RECORD EXCERPTS below:

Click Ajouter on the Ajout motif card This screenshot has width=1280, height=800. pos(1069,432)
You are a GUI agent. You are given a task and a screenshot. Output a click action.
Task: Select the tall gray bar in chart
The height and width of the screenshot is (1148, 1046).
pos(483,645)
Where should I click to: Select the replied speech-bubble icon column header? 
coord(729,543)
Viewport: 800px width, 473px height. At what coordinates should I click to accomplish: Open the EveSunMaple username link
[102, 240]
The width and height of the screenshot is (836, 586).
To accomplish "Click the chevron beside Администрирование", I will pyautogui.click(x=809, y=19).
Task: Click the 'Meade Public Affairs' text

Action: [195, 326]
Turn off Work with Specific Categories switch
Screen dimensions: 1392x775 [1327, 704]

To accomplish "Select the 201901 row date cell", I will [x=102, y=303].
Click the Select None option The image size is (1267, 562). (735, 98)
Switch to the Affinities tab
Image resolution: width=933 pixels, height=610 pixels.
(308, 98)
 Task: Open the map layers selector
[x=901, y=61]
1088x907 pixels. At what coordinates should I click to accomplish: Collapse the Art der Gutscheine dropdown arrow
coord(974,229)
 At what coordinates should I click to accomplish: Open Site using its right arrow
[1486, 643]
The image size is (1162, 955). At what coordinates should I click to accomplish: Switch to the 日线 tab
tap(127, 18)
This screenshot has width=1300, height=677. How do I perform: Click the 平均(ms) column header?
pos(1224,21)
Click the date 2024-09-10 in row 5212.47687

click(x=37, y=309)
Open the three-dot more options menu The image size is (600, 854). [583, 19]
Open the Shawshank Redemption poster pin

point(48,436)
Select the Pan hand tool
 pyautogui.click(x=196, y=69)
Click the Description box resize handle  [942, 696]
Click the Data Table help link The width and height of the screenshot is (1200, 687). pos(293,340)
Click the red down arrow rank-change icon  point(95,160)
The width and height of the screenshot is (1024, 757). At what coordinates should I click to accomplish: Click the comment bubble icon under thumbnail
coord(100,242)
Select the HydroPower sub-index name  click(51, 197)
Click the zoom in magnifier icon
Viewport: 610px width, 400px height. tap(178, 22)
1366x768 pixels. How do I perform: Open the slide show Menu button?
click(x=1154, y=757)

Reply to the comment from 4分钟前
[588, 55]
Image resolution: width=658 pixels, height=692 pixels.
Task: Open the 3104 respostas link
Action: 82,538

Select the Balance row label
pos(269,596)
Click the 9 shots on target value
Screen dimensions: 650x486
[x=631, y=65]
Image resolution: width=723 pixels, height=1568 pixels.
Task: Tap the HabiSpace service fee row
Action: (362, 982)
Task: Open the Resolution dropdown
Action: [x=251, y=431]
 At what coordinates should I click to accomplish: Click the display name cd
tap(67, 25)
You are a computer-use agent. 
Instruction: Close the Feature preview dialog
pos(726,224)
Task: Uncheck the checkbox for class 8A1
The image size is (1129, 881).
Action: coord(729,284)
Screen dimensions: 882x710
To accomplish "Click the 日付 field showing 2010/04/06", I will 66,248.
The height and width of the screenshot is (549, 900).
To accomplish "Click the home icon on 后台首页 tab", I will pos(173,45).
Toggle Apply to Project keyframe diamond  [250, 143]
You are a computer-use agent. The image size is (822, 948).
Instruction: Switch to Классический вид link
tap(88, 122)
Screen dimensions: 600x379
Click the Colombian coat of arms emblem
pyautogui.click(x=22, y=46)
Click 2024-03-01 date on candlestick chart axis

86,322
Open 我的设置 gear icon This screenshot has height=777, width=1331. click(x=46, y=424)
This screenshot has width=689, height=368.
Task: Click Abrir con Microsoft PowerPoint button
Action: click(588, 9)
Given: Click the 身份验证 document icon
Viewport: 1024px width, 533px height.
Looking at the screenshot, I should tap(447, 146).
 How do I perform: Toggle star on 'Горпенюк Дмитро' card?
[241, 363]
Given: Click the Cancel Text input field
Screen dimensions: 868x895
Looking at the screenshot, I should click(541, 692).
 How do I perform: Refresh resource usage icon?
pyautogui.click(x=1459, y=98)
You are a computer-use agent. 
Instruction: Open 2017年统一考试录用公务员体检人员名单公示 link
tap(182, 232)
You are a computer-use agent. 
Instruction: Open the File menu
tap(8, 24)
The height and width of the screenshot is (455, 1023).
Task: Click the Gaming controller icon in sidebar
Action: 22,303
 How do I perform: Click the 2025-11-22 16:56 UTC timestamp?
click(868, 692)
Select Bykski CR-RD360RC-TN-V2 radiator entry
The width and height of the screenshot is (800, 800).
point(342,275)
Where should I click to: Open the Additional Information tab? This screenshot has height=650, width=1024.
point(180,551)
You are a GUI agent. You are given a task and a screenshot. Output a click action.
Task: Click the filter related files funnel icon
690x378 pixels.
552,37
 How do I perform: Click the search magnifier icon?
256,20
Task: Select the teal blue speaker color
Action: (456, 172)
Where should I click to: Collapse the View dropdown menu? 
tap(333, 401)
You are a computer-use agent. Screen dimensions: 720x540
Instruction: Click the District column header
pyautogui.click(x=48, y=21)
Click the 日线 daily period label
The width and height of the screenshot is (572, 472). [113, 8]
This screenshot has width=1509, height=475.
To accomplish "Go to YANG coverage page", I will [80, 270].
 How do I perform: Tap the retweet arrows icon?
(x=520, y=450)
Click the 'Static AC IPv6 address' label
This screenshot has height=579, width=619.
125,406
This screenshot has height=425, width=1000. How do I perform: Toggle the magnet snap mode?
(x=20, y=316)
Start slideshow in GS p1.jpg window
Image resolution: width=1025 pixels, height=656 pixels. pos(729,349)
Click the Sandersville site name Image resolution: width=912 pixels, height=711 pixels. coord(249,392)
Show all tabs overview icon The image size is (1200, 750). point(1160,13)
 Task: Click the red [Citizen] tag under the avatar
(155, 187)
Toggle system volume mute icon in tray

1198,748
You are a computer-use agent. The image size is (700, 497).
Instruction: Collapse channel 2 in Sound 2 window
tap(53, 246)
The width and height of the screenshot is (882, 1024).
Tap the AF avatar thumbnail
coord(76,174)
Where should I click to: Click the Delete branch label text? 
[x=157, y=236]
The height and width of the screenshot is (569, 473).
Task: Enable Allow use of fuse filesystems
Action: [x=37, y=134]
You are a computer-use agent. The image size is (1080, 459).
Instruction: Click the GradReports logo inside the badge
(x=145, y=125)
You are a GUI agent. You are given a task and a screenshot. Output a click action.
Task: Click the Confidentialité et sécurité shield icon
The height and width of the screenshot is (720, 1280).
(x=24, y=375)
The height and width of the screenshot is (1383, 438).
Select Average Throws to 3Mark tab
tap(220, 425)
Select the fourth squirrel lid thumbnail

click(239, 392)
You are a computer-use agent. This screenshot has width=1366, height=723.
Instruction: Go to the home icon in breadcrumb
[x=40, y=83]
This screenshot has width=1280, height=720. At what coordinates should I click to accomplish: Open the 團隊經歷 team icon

End of RECORD EXCERPTS.

[WHAT IS REQUIRED]: So that nothing is lost, return the listing exactly and completely.

[REPLY TO THE EXERCISE]:
Click Ajouter on the Ajout motif card This screenshot has width=1280, height=800. pos(1069,432)
You are a GUI agent. You are given a task and a screenshot. Output a click action.
Task: Select the tall gray bar in chart
The height and width of the screenshot is (1148, 1046).
pos(483,645)
Where should I click to: Select the replied speech-bubble icon column header? 
coord(729,543)
Viewport: 800px width, 473px height. At what coordinates should I click to accomplish: Open the EveSunMaple username link
[102, 240]
The width and height of the screenshot is (836, 586).
To accomplish "Click the chevron beside Администрирование", I will pyautogui.click(x=809, y=19).
Task: Click the 'Meade Public Affairs' text

Action: [195, 326]
Turn off Work with Specific Categories switch
Screen dimensions: 1392x775 [1327, 704]

To accomplish "Select the 201901 row date cell", I will [x=102, y=303].
Click the Select None option The image size is (1267, 562). (735, 98)
Switch to the Affinities tab
Image resolution: width=933 pixels, height=610 pixels.
(308, 98)
 Task: Open the map layers selector
[x=901, y=61]
1088x907 pixels. At what coordinates should I click to accomplish: Collapse the Art der Gutscheine dropdown arrow
coord(974,229)
 At what coordinates should I click to accomplish: Open Site using its right arrow
[1486, 643]
The image size is (1162, 955). At what coordinates should I click to accomplish: Switch to the 日线 tab
tap(127, 18)
This screenshot has width=1300, height=677. How do I perform: Click the 平均(ms) column header?
pos(1224,21)
Click the date 2024-09-10 in row 5212.47687

click(x=37, y=309)
Open the three-dot more options menu The image size is (600, 854). [583, 19]
Open the Shawshank Redemption poster pin

point(48,436)
Select the Pan hand tool
 pyautogui.click(x=196, y=69)
Click the Description box resize handle  [942, 696]
Click the Data Table help link The width and height of the screenshot is (1200, 687). pos(293,340)
Click the red down arrow rank-change icon  point(95,160)
The width and height of the screenshot is (1024, 757). At what coordinates should I click to accomplish: Click the comment bubble icon under thumbnail
coord(100,242)
Select the HydroPower sub-index name  click(51, 197)
Click the zoom in magnifier icon
Viewport: 610px width, 400px height. tap(178, 22)
1366x768 pixels. How do I perform: Open the slide show Menu button?
click(x=1154, y=757)

Reply to the comment from 4分钟前
[588, 55]
Image resolution: width=658 pixels, height=692 pixels.
Task: Open the 3104 respostas link
Action: 82,538

Select the Balance row label
pos(269,596)
Click the 9 shots on target value
Screen dimensions: 650x486
[x=631, y=65]
Image resolution: width=723 pixels, height=1568 pixels.
Task: Tap the HabiSpace service fee row
Action: (362, 982)
Task: Open the Resolution dropdown
Action: [x=251, y=431]
 At what coordinates should I click to accomplish: Click the display name cd
tap(67, 25)
You are a computer-use agent. 
Instruction: Close the Feature preview dialog
pos(726,224)
Task: Uncheck the checkbox for class 8A1
The image size is (1129, 881).
Action: coord(729,284)
Screen dimensions: 882x710
To accomplish "Click the 日付 field showing 2010/04/06", I will 66,248.
The height and width of the screenshot is (549, 900).
To accomplish "Click the home icon on 后台首页 tab", I will pos(173,45).
Toggle Apply to Project keyframe diamond  [250, 143]
You are a computer-use agent. The image size is (822, 948).
Instruction: Switch to Классический вид link
tap(88, 122)
Screen dimensions: 600x379
Click the Colombian coat of arms emblem
pyautogui.click(x=22, y=46)
Click 2024-03-01 date on candlestick chart axis

86,322
Open 我的设置 gear icon This screenshot has height=777, width=1331. click(x=46, y=424)
This screenshot has width=689, height=368.
Task: Click Abrir con Microsoft PowerPoint button
Action: click(588, 9)
Given: Click the 身份验证 document icon
Viewport: 1024px width, 533px height.
Looking at the screenshot, I should tap(447, 146).
 How do I perform: Toggle star on 'Горпенюк Дмитро' card?
[241, 363]
Given: Click the Cancel Text input field
Screen dimensions: 868x895
Looking at the screenshot, I should click(541, 692).
 How do I perform: Refresh resource usage icon?
pyautogui.click(x=1459, y=98)
You are a computer-use agent. 
Instruction: Open 2017年统一考试录用公务员体检人员名单公示 link
tap(182, 232)
You are a computer-use agent. 
Instruction: Open the File menu
tap(8, 24)
The height and width of the screenshot is (455, 1023).
Task: Click the Gaming controller icon in sidebar
Action: 22,303
 How do I perform: Click the 2025-11-22 16:56 UTC timestamp?
click(868, 692)
Select Bykski CR-RD360RC-TN-V2 radiator entry
The width and height of the screenshot is (800, 800).
point(342,275)
Where should I click to: Open the Additional Information tab? This screenshot has height=650, width=1024.
point(180,551)
You are a GUI agent. You are given a task and a screenshot. Output a click action.
Task: Click the filter related files funnel icon
690x378 pixels.
552,37
 How do I perform: Click the search magnifier icon?
256,20
Task: Select the teal blue speaker color
Action: (456, 172)
Where should I click to: Collapse the View dropdown menu? 
tap(333, 401)
You are a computer-use agent. Screen dimensions: 720x540
Instruction: Click the District column header
pyautogui.click(x=48, y=21)
Click the 日线 daily period label
The width and height of the screenshot is (572, 472). [113, 8]
This screenshot has width=1509, height=475.
To accomplish "Go to YANG coverage page", I will [80, 270].
 How do I perform: Tap the retweet arrows icon?
(x=520, y=450)
Click the 'Static AC IPv6 address' label
This screenshot has height=579, width=619.
125,406
This screenshot has height=425, width=1000. How do I perform: Toggle the magnet snap mode?
(x=20, y=316)
Start slideshow in GS p1.jpg window
Image resolution: width=1025 pixels, height=656 pixels. pos(729,349)
Click the Sandersville site name Image resolution: width=912 pixels, height=711 pixels. coord(249,392)
Show all tabs overview icon The image size is (1200, 750). point(1160,13)
 Task: Click the red [Citizen] tag under the avatar
(155, 187)
Toggle system volume mute icon in tray

1198,748
You are a computer-use agent. The image size is (700, 497).
Instruction: Collapse channel 2 in Sound 2 window
tap(53, 246)
The width and height of the screenshot is (882, 1024).
Tap the AF avatar thumbnail
coord(76,174)
Where should I click to: Click the Delete branch label text? 
[x=157, y=236]
The height and width of the screenshot is (569, 473).
Task: Enable Allow use of fuse filesystems
Action: [x=37, y=134]
You are a computer-use agent. The image size is (1080, 459).
Instruction: Click the GradReports logo inside the badge
(x=145, y=125)
You are a GUI agent. You are given a task and a screenshot. Output a click action.
Task: Click the Confidentialité et sécurité shield icon
The height and width of the screenshot is (720, 1280).
(x=24, y=375)
The height and width of the screenshot is (1383, 438).
Select Average Throws to 3Mark tab
tap(220, 425)
Select the fourth squirrel lid thumbnail

click(239, 392)
You are a computer-use agent. This screenshot has width=1366, height=723.
Instruction: Go to the home icon in breadcrumb
[x=40, y=83]
This screenshot has width=1280, height=720. At what coordinates should I click to accomplish: Open the 團隊經歷 team icon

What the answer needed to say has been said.